Most memory efficient way to merge two files - c#

I need to merge two files while also applying a sort. It is important the I keep the task light on memory usage. I need to create a console app in c# for this.
Input File 1:
Some Header
A12345334
A00123445
A44566555
B55677
B55683
B66489
record count: 6
Input File 2:
Some Header
A00123465
B99423445
record count: 2
So, I need to make sure that the third file should have all the "A" records coming first and then the "B" records followed by the Total record count.
Output File:
Some header
A12345334
A00123445
A44566555
A00123465
B99423445
B55677
B55683
B66489
record count: 8
Record sorting within "A" and "B" is not relevant.

Since your source files appear sorted, you can do with with very low memory usage.
Just open both input files as well as a new file for writing. Then compare the next available line from each input file and write the line that comes first to your output file. Each time you write a line to the output file, get the next line from the input file it came from.
Continue until both input files are finished.

If memory is an issue the easiest way to do this is probably going to be to read the records from both files, store them in a SQLite or SQL Server Compact database, and execute a SELECT query that returns a sorted record set. Make sure you have an index on the field you want to sort on.
That way, you don't have to store the records in memory, and you don't need any sorting algorithms; the database will store the records on disk and do your sorting for you.

Quick idea, assuming the records are already sorted in the original files:
Start looping through file 2, collecting all A-records
Once you reach the first B-record, start collecting those in a separate collection.
Read all of File 1.
Write out the content of the A-records collection from file 2, then append the contents read from file 1, followed by the B-records from file 2.
Visualized:
<A-data from file 2>
<A-data, followed by B-data from file 1>
<B-data from file 2>

If you are concerned about memory this is a perfect case for insertion sort and read one line at a time from each file. If that is not an issue read the whole thing into a list and just call sort the write it out.
If you can't even keep the whole sorted list in memory then a database or memory mapped file is you best bet.

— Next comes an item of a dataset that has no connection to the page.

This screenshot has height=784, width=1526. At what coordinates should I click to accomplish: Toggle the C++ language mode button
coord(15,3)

Assuming your input files are already ordered:
Open Input files 1 and 2 and create the Output file.
Read the first record from file 1. If it starts with A, write it to the output file. Continue reading from input file 1 until you reach a record that starts with B.
Read the first record from file 2. If it start with A, write it to the output file. Continue reading from input file 2 until you reach a record that starts with B.
Go back to file 1, and write the 'B' record to the output file. Continue reading from input file 1 until you reach the end of the stream.
Go back to file 2, and write the 'B' record to the output file. Continue reading from input file 2 until you reach the end of the stream.
This method will prevent you from ever having to hold more than 2 rows of data in memory at a time.

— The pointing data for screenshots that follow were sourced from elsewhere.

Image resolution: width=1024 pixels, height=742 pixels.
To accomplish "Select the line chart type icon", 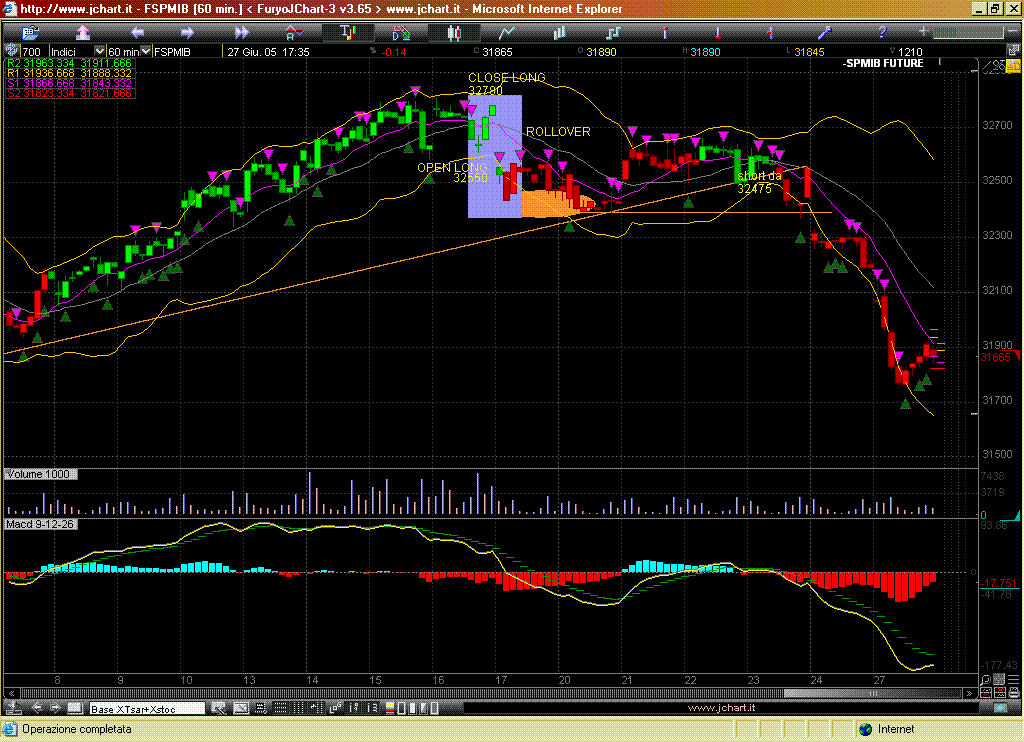I will coord(508,33).
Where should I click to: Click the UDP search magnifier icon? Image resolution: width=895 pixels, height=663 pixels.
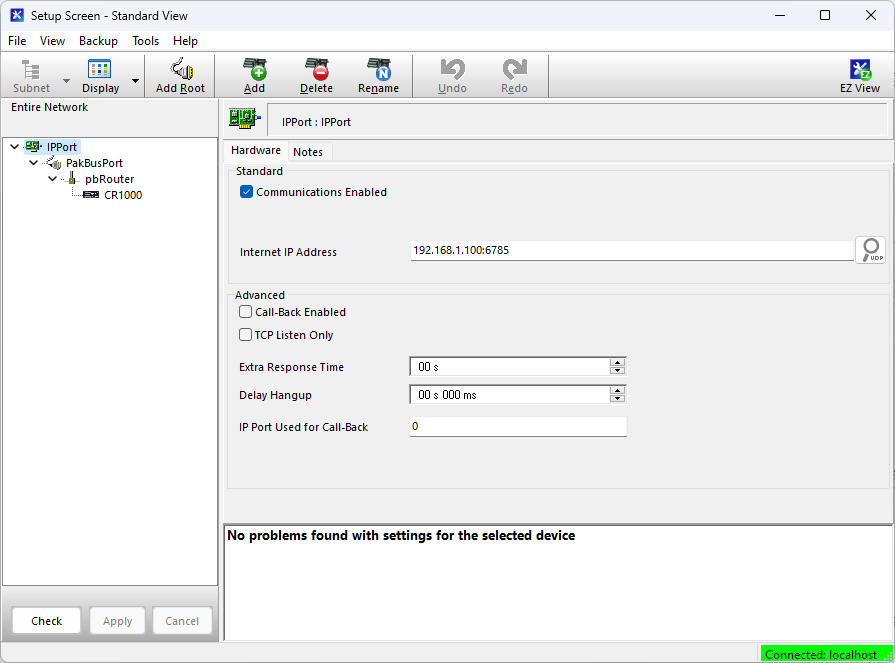[870, 250]
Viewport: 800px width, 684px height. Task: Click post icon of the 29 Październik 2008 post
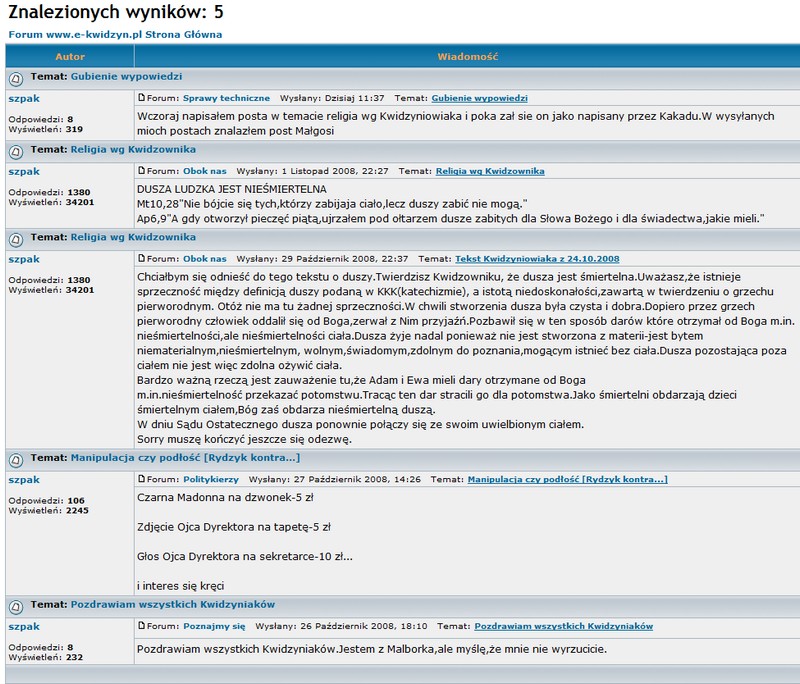(x=141, y=259)
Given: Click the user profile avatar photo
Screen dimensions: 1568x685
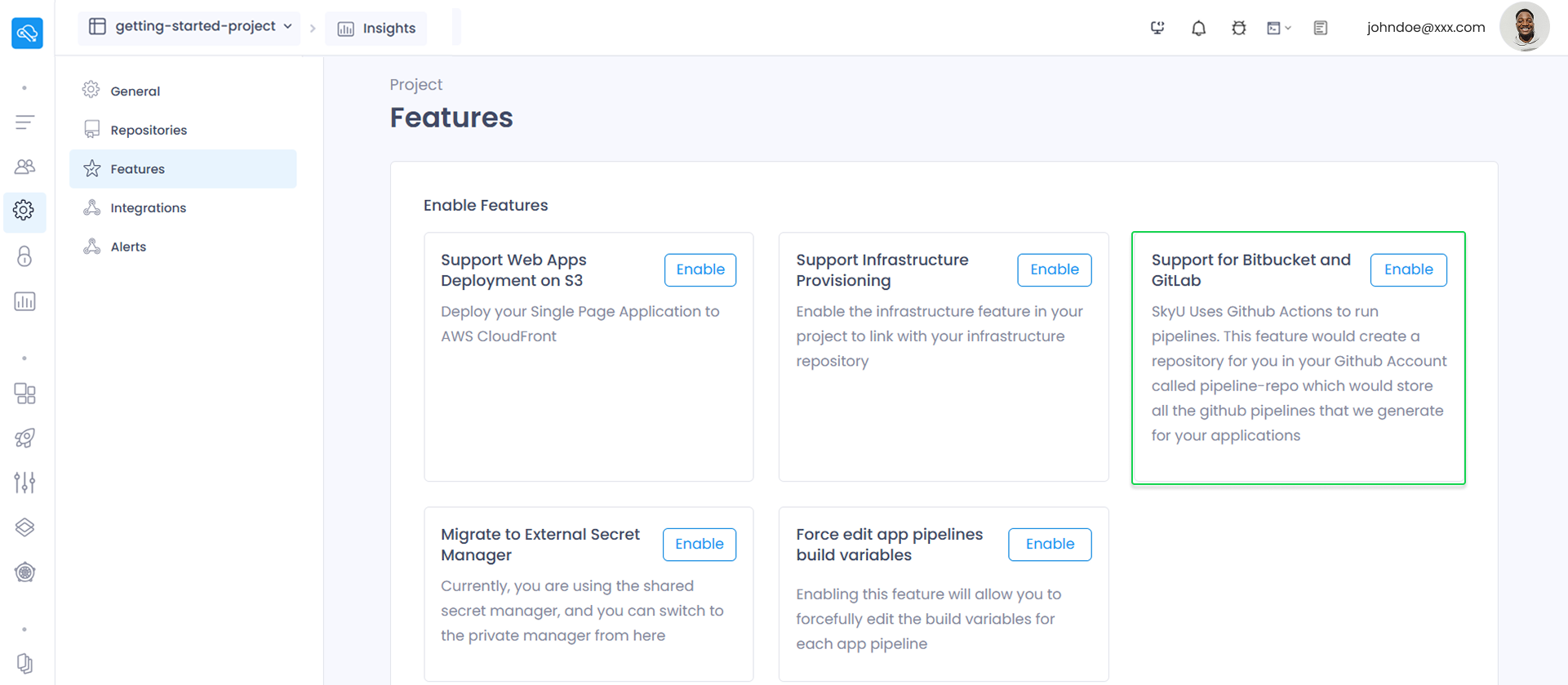Looking at the screenshot, I should 1525,27.
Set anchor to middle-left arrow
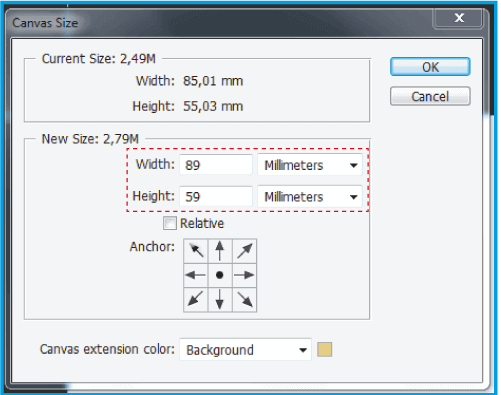501x395 pixels. click(x=196, y=275)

i would recommend using StreamReader and StreamWriter for this application. So you can open a file using StreamWriter, copy all lines using StreamReader for file #1, then for file #2. This operations are very fast, have integrated buffers and are very lightweight.
if the input files are already sorted by A and B, you can switch between the source readers to make the output sorted.

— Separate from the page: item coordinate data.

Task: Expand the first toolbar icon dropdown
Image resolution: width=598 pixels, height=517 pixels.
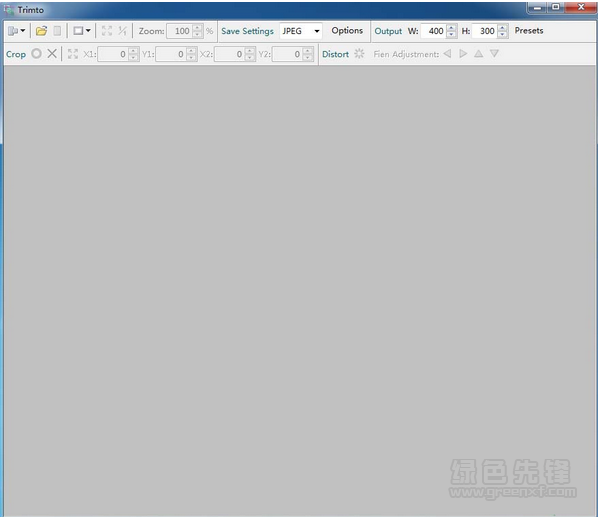Action: point(23,31)
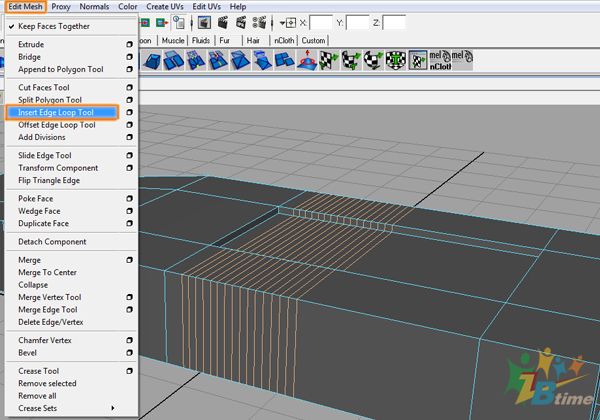Viewport: 600px width, 420px height.
Task: Click the IPR render clapperboard icon
Action: coord(241,23)
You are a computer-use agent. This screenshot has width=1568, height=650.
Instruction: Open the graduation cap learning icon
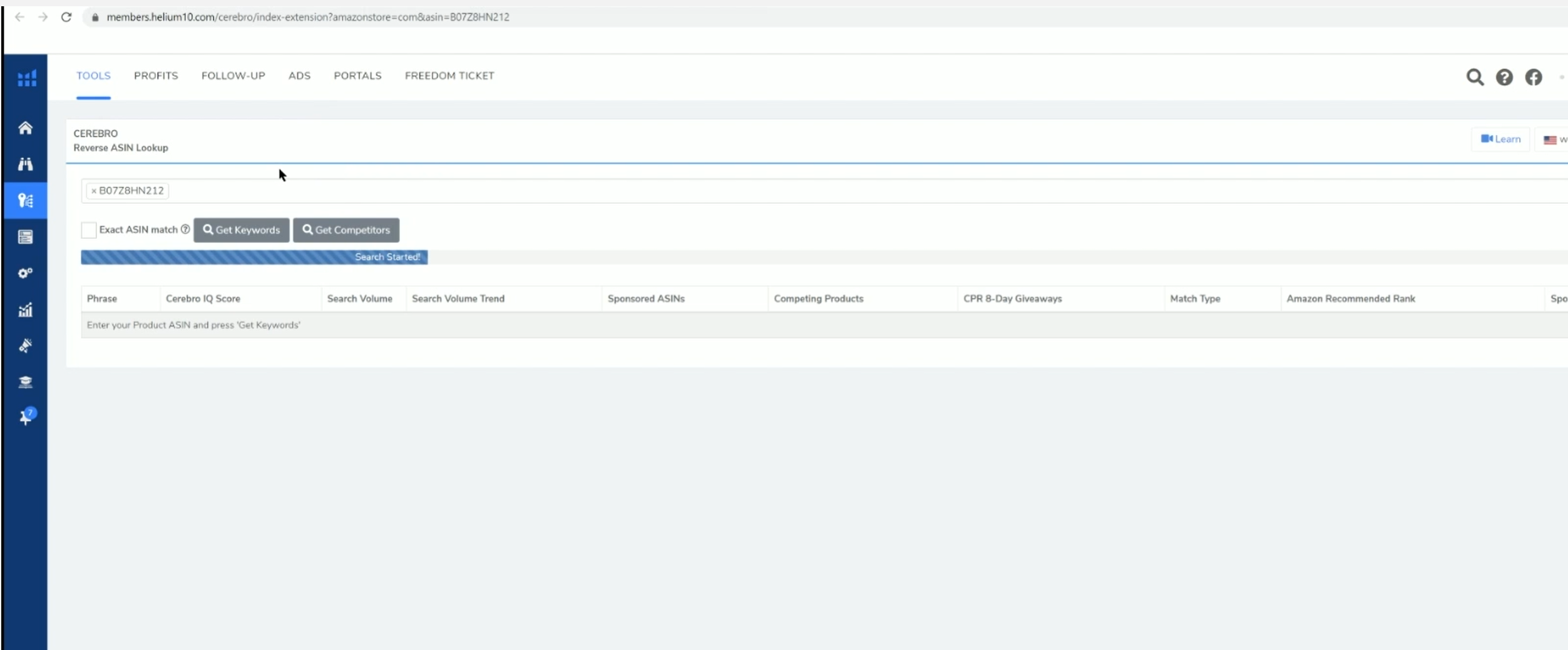tap(26, 382)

Since you have two sorted sequences you just need to merge the two sequences into a single sequence, in much the same way the second half of the MergeSort algorithm works.
Unfortunately, given the interface that IEnumerable provides, it ends up a bit mess and copy-pasty, but it should perform quite well and use a very small memory footprint:
public class Wrapper<T>
{
public T Value { get; set; }
}
public static IEnumerable<T> Merge<T>(IEnumerable<T> first, IEnumerable<T> second, IComparer<T> comparer = null)
{
comparer = comparer ?? Comparer<T>.Default;
using (var secondIterator = second.GetEnumerator())
{
Wrapper<T> secondItem = null; //when the wrapper is null there are no more items in the second sequence
if (secondIterator.MoveNext())
secondItem = new Wrapper<T>() { Value = secondIterator.Current };
foreach (var firstItem in first)
{
if (secondItem != null)
{
while (comparer.Compare(firstItem, secondItem.Value) > 0)
{
yield return secondItem.Value;
if (secondIterator.MoveNext())
secondItem.Value = secondIterator.Current;
else
secondItem = null;
}
}
yield return firstItem;
yield return secondItem.Value;
while (secondIterator.MoveNext())
yield return secondIterator.Current;
}
}
}
Once you have a Merge function it's pretty trivial:
File.WriteAllLines("output.txt",
Merge(File.ReadLines("File1.txt"), File.ReadLines("File2.txt")))
The File ReadLines and WriteAllLines here each utilize IEnumerable and will stream the lines accordingly.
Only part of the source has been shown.